YAML file for loading a my_namespace::PositiveDouble

1.2

YAML file for loading a my_namespace::Point

x: 2.0
y: -3.0
id: 5

Another YAML file for loading a my_namespace::Point

y: -3.0

YAML file for loading a my_namespace::Size

w: 5.2
h: 1.3

YAML file for loading a my_namespace::SizeVariant

1.2

Another YAML file for loading a my_namespace::SizeVariant

w: 5.2
h: 1.3

YAML file for loading a my_namespace::SizeArray

- w: 5.2
  h: 1.3
- 1.2

YAML file for loading a my_namespace::Geometry

Nothing

Another YAML file for loading a my_namespace::Geometry

Sizes:
- w: 5.2
  h: 1.3
- 1.2

Another YAML file for loading a my_namespace::Geometry

Point:
  y: -3.0

Changelog

0.5.0

Major changes

• Added the schema module to generate a JSON schema for a data model

Minor changes

• Changed top-level doc comments to use the README file to make sure the documentation is up to date

0.4.0

Major changes

• Added helper functions for yaml and json to export to and import from json and yaml strings and files.
• Added helper functions to directly import to or export from termite generated types from/to json or yaml nodes, strings or files.

Minor changes

• Fixed bug in yaml and json when attempting to export an empty termite list or map to a json or yaml node. It would export them as null/empty node not as an empty list/map.
• Added method to termite::Result called .unwrap which throws an exception if the result is Err, should only be used when you know the result must be Ok.
• Updated the README file to be much clearer.

0.3.0

Major changes

• Added get_json_interface function to add json support for importing data model data.
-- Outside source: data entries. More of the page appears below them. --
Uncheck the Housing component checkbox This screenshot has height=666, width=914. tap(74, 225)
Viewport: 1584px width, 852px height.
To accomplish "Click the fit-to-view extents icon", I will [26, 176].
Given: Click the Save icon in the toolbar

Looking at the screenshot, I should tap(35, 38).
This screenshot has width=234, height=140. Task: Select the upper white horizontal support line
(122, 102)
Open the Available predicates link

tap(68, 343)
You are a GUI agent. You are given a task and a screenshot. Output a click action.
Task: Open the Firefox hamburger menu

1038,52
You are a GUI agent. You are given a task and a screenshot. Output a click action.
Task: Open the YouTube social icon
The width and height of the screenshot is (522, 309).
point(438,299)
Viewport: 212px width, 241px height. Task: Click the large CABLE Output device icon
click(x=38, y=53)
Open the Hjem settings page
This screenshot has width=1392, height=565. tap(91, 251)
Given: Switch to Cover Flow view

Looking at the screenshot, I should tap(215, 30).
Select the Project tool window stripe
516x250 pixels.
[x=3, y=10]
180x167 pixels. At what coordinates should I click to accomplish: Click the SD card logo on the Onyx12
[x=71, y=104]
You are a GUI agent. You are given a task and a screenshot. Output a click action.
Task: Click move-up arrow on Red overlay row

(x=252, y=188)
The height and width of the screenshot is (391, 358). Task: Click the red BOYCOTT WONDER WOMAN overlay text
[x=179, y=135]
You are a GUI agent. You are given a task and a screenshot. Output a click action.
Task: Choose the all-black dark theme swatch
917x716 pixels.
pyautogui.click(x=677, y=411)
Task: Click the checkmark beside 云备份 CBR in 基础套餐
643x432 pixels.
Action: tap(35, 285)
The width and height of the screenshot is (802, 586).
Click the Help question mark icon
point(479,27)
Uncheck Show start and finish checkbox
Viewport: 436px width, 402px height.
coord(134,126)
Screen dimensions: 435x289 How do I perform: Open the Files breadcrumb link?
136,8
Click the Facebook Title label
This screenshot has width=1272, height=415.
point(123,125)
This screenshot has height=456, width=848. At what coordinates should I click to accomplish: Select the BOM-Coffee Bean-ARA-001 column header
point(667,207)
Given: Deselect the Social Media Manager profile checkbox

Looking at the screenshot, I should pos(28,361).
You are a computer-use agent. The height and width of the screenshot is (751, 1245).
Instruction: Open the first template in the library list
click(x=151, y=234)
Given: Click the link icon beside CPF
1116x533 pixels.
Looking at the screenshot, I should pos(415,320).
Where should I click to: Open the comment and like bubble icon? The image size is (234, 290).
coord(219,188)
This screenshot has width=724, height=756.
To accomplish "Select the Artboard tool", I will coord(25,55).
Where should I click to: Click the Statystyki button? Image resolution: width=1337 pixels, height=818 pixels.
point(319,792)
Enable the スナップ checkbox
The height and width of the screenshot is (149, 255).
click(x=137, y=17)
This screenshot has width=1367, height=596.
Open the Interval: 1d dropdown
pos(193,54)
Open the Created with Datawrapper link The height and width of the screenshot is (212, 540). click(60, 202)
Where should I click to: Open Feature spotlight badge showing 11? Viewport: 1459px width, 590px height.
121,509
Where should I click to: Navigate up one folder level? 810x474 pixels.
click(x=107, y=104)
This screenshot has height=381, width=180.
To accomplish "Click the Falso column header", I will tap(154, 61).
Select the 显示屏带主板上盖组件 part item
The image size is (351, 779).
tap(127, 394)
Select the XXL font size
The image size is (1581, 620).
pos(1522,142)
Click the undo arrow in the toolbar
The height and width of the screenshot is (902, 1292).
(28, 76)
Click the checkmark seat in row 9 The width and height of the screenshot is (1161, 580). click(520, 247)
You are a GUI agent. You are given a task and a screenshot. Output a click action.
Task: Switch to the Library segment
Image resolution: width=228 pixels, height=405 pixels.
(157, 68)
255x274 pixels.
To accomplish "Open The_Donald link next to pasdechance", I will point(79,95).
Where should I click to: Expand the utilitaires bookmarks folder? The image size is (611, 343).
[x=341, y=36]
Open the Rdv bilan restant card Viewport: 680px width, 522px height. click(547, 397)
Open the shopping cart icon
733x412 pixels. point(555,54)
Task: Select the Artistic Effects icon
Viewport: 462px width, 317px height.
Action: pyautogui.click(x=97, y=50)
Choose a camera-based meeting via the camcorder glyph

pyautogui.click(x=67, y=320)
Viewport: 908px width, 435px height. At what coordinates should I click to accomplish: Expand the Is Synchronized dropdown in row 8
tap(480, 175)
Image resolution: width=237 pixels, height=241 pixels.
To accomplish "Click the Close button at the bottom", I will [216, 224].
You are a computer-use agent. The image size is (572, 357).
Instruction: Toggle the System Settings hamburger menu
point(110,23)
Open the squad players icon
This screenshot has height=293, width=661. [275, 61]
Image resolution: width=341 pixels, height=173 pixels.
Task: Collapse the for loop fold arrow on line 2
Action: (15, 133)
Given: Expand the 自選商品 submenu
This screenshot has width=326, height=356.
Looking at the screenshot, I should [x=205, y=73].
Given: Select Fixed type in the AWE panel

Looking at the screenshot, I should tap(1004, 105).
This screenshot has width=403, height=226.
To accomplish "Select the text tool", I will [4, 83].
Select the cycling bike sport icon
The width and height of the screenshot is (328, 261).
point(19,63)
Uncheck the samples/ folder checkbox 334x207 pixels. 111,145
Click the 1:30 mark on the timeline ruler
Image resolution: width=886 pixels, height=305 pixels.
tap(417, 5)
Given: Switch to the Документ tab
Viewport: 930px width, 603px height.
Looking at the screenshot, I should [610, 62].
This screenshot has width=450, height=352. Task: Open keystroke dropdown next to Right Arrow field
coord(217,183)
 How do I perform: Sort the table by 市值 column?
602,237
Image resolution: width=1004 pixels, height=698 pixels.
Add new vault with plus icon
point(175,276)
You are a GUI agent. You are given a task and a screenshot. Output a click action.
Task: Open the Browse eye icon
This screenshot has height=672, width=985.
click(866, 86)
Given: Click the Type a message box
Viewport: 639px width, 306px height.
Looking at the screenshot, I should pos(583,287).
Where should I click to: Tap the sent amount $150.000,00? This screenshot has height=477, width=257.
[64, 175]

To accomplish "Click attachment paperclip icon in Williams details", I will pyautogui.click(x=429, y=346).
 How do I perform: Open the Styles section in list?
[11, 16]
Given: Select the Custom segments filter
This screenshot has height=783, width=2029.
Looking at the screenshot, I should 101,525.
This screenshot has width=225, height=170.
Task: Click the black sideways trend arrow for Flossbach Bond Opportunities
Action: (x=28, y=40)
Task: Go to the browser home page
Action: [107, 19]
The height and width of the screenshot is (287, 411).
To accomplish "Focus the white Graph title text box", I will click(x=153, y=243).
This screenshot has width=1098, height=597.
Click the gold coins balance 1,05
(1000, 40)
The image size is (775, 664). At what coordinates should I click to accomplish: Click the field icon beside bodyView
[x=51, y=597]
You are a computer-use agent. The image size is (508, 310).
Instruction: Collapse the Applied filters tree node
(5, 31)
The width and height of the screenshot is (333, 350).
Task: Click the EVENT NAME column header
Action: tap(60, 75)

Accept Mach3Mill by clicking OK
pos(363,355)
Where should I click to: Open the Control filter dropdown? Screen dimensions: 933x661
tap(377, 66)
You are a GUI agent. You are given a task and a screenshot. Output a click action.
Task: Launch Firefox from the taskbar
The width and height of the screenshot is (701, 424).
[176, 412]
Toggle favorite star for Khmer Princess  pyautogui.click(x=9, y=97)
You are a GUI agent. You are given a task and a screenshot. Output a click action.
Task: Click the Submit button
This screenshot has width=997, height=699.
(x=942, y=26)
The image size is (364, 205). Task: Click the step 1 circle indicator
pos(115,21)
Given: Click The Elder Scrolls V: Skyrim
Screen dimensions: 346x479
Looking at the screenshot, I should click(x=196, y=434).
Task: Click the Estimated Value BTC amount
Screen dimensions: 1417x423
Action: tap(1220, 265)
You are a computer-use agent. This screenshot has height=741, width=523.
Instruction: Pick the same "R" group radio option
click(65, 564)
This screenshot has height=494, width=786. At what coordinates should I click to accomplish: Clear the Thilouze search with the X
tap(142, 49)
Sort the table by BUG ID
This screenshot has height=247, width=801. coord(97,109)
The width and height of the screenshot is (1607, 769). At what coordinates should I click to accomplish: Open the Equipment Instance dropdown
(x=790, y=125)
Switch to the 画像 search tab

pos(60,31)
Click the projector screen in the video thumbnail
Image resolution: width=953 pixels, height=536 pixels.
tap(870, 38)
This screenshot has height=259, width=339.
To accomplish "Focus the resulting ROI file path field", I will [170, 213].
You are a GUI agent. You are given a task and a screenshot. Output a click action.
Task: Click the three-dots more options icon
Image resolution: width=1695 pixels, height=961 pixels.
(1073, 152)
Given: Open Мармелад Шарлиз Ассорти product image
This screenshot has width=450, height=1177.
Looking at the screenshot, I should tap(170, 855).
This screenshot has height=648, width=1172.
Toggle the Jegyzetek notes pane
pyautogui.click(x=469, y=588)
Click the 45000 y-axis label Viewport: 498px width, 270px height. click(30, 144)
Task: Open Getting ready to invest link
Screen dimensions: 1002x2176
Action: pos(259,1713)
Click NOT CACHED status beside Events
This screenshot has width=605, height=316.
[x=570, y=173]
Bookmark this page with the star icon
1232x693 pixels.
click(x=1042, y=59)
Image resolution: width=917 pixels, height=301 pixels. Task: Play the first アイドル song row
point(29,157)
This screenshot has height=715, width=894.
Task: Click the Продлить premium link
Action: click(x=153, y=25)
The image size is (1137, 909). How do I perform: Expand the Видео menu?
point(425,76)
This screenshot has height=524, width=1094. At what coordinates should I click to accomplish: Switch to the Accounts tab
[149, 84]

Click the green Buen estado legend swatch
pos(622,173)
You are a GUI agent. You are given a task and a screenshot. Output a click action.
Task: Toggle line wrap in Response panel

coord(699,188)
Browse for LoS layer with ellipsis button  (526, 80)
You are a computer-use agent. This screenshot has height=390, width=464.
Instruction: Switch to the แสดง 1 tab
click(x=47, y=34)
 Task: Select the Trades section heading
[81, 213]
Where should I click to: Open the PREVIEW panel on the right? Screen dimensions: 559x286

It works just like the get_yaml_interface function.

Minor changes

0.2.1

Major changes

Minor changes

• Split termite-yaml.hpp into a .h and a .cpp file to avoid compilation errors when using multiple compilation units.

0.2.0

Major changes

• Split the hpp file into a .h and .cpp file to fix linker issues when including in several compilation blocks.
• Removed default values from constructor for Structs and instead added static methods for constructors of all the fields with default values.
• Added a from_value static template method for termite::Node to convert any data model back into a node.

Minor changes

• Slightly changed the code style of the cpp code.
• Fixed bug where default value for a field in a Struct of a type defined in this data model could not comile if namespaces were used.

0.1.1

Minor changes

• Fixed bug where the namespace was not added to data types in the parsing code when those data types were custom types stopping the c++ code from compiling.
• Fixed bug where if a struct field was called x then it could not compile.
• Fixed bug where ConstrainedType fields in structs with default values could not compile.